• [TASK REQUIREMENTS]: Reproduce only the rows beginning with the line that contains "The width and height of the screenshot is (1280, 841)." and continuing through the line that contains "[x=192, y=628]". Replace "Manage" with "Settings" and leave everything else as it stands.

• [THE DATA]:
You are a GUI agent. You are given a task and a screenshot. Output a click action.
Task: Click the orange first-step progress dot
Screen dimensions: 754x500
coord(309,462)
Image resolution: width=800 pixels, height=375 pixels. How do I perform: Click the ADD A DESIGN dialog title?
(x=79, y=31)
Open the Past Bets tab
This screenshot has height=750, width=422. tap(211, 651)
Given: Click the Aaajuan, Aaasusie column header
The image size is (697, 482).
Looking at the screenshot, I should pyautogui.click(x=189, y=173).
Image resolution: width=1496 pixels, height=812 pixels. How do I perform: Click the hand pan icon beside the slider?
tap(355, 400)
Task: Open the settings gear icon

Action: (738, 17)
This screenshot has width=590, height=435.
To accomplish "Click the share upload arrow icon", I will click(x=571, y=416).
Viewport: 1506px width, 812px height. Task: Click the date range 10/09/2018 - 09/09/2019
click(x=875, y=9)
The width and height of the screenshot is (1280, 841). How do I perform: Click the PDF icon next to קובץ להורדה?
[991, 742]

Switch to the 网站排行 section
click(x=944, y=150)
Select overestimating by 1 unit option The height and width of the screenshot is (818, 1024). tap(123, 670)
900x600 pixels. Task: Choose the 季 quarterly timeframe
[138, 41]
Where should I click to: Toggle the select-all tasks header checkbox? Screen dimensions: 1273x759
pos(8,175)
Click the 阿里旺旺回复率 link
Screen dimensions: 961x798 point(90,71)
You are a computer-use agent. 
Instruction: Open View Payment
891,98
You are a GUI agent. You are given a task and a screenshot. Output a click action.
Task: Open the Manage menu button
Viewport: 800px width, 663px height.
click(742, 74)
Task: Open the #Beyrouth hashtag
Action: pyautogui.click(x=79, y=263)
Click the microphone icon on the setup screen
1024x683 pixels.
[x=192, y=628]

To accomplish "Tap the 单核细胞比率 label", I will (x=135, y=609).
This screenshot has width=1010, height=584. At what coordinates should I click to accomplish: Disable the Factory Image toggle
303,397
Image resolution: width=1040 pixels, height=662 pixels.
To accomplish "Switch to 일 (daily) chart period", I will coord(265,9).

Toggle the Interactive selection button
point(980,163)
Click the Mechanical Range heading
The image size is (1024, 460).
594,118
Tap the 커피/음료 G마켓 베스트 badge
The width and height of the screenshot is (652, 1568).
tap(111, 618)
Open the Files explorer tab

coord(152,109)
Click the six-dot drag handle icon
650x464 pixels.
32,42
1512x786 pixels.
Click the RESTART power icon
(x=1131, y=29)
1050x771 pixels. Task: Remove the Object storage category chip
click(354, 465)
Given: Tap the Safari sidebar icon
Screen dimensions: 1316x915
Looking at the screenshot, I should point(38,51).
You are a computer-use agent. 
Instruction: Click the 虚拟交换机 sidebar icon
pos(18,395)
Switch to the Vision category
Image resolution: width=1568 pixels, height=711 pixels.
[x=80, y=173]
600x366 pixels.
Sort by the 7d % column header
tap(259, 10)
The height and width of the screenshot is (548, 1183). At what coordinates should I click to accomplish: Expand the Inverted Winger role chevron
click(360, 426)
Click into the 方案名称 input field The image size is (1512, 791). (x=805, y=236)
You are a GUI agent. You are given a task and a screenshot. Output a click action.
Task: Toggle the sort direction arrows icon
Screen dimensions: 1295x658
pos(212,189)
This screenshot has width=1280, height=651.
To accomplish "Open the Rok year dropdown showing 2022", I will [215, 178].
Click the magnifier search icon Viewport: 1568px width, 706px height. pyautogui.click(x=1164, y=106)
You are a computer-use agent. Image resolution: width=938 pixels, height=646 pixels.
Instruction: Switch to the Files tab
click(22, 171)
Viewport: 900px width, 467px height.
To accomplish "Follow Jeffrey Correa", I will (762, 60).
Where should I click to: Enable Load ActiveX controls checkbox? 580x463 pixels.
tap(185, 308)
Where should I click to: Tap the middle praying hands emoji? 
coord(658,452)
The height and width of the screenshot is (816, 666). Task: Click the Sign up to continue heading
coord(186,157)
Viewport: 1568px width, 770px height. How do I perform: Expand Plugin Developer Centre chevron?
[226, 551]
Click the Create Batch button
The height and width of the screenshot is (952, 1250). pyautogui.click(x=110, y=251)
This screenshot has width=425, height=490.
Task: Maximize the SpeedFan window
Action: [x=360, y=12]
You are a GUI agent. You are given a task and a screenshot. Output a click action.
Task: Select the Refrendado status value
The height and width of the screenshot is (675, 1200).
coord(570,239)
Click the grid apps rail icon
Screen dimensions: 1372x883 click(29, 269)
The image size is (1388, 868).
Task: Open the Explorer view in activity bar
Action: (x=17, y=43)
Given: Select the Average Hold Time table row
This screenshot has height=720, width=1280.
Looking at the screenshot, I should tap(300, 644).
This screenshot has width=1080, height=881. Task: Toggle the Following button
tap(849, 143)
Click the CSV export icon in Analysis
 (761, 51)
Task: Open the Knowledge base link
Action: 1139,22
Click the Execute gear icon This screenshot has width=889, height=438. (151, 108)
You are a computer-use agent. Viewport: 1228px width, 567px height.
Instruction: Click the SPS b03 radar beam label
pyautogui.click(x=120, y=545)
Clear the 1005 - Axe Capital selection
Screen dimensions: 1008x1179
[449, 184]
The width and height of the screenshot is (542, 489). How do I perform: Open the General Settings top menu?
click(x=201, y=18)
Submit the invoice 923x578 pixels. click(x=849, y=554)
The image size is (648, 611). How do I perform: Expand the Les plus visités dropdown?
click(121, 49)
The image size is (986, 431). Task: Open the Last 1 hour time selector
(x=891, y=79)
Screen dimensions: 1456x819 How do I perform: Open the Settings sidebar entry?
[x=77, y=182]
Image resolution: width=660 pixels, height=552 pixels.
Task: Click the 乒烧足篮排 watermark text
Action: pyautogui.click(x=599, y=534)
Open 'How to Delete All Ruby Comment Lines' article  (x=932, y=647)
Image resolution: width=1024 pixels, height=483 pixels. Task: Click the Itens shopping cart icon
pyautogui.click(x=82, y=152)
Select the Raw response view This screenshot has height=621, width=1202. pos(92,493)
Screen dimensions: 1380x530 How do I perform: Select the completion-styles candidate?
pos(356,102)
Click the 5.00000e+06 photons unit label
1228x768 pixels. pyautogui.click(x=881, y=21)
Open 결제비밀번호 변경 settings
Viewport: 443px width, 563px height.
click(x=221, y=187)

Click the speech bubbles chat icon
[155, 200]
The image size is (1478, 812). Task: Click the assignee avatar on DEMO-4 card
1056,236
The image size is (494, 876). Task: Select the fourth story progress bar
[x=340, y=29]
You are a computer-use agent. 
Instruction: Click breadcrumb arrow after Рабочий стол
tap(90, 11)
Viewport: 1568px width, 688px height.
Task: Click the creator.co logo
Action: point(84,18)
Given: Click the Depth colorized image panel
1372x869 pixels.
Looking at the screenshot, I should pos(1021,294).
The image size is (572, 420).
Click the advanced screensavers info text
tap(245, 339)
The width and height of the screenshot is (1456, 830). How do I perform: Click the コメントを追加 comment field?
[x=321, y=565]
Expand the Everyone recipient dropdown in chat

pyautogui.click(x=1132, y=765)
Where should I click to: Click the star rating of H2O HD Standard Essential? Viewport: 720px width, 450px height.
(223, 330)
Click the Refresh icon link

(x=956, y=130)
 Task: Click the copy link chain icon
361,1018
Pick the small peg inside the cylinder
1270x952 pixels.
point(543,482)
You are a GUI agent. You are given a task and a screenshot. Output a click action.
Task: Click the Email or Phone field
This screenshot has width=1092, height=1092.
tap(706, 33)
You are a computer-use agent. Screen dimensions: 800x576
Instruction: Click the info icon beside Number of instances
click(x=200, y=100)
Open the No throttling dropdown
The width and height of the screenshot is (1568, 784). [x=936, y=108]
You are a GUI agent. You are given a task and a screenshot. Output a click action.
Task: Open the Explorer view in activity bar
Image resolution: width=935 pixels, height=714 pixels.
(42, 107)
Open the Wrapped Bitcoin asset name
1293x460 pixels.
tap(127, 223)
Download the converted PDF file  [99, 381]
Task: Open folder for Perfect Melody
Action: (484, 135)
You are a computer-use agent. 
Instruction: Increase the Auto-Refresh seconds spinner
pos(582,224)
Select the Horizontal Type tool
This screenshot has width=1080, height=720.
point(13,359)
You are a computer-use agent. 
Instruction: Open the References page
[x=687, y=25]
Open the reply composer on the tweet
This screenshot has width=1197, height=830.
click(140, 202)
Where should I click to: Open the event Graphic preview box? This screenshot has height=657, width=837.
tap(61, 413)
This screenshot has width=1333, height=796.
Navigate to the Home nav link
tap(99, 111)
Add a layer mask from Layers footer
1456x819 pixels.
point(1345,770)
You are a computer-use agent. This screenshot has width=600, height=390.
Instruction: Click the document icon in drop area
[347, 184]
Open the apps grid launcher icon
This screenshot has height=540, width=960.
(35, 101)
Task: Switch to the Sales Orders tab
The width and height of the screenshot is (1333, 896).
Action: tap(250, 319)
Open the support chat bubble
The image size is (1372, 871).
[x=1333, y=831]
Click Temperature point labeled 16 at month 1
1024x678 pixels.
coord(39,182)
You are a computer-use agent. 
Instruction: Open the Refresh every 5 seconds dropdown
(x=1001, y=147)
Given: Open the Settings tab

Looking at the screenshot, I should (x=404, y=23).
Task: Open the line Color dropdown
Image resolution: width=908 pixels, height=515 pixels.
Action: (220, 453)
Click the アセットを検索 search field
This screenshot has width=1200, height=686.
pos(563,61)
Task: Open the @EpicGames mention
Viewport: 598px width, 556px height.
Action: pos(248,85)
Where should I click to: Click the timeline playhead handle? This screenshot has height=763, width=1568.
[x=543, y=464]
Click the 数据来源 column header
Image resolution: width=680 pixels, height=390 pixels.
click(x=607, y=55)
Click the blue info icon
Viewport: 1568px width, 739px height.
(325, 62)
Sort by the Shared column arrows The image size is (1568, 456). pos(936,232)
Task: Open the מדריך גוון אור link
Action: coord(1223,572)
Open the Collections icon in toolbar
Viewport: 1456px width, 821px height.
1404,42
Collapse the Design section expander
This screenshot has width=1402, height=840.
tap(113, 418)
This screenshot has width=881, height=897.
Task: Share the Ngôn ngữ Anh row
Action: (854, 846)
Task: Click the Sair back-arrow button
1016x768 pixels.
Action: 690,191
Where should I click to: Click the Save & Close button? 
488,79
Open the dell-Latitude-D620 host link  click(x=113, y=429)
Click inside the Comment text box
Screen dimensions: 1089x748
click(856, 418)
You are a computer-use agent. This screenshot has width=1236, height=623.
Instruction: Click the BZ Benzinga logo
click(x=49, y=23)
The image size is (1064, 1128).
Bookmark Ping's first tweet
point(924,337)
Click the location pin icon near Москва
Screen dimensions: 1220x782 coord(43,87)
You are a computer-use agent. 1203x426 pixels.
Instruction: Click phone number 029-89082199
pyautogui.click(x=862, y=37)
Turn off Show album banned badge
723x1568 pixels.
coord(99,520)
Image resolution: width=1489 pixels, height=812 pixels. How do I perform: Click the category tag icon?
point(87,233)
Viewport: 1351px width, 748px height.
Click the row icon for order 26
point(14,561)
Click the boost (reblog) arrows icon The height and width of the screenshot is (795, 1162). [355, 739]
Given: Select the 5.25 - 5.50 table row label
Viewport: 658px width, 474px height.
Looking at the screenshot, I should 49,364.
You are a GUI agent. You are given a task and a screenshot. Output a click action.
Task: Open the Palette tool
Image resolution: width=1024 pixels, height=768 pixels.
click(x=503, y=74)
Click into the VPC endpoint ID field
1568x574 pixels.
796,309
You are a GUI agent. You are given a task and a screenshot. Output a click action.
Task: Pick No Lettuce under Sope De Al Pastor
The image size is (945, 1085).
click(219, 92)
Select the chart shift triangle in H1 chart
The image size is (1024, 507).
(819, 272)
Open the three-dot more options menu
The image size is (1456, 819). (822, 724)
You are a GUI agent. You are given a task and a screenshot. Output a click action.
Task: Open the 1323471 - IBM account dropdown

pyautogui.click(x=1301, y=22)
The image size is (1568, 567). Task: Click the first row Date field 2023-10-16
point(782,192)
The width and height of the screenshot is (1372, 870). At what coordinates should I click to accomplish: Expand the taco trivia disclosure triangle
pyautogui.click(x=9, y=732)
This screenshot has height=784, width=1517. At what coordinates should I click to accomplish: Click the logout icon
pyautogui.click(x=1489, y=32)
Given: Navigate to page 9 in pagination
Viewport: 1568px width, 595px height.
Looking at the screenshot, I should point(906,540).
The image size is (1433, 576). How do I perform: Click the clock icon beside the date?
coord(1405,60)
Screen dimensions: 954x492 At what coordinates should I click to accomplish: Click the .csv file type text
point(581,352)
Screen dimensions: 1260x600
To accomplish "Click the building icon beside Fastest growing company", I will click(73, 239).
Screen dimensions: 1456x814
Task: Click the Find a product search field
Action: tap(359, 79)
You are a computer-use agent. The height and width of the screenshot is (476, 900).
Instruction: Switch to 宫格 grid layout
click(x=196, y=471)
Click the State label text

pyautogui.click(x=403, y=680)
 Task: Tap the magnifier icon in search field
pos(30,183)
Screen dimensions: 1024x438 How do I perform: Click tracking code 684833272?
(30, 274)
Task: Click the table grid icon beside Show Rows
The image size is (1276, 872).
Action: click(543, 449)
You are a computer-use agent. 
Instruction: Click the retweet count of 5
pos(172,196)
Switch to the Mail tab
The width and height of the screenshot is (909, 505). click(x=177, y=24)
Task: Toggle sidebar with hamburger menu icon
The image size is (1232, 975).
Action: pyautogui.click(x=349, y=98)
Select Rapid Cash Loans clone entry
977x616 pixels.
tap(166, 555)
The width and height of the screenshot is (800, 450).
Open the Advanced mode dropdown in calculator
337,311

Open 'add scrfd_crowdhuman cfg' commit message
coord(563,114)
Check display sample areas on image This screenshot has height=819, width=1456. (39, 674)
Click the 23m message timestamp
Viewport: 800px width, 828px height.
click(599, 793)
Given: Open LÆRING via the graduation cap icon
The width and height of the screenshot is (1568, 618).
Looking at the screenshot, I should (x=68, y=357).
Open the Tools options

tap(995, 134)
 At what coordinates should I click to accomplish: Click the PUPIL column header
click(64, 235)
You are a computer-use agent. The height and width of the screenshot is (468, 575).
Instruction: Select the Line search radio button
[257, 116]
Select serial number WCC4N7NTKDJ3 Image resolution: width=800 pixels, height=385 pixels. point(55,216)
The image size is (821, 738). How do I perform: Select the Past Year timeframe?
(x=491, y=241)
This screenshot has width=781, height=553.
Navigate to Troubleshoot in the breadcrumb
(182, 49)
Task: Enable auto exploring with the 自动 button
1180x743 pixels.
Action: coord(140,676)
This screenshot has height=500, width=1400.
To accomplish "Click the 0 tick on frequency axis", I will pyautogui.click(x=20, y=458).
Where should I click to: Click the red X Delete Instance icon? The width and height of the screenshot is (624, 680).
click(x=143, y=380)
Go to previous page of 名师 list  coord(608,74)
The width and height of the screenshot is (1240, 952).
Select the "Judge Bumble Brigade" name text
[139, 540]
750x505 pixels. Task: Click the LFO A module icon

• [FULL SOLUTION]:
The width and height of the screenshot is (1280, 841). How do I perform: Click the PDF icon next to קובץ להורדה?
[991, 742]

Switch to the 网站排行 section
click(x=944, y=150)
Select overestimating by 1 unit option The height and width of the screenshot is (818, 1024). tap(123, 670)
900x600 pixels. Task: Choose the 季 quarterly timeframe
[138, 41]
Where should I click to: Toggle the select-all tasks header checkbox? Screen dimensions: 1273x759
pos(8,175)
Click the 阿里旺旺回复率 link
Screen dimensions: 961x798 point(90,71)
You are a computer-use agent. 
Instruction: Open View Payment
891,98
You are a GUI agent. You are given a task and a screenshot. Output a click action.
Task: Open the Settings menu button
Viewport: 800px width, 663px height.
click(742, 74)
Task: Open the #Beyrouth hashtag
Action: pyautogui.click(x=79, y=263)
Click the microphone icon on the setup screen
1024x683 pixels.
[x=192, y=628]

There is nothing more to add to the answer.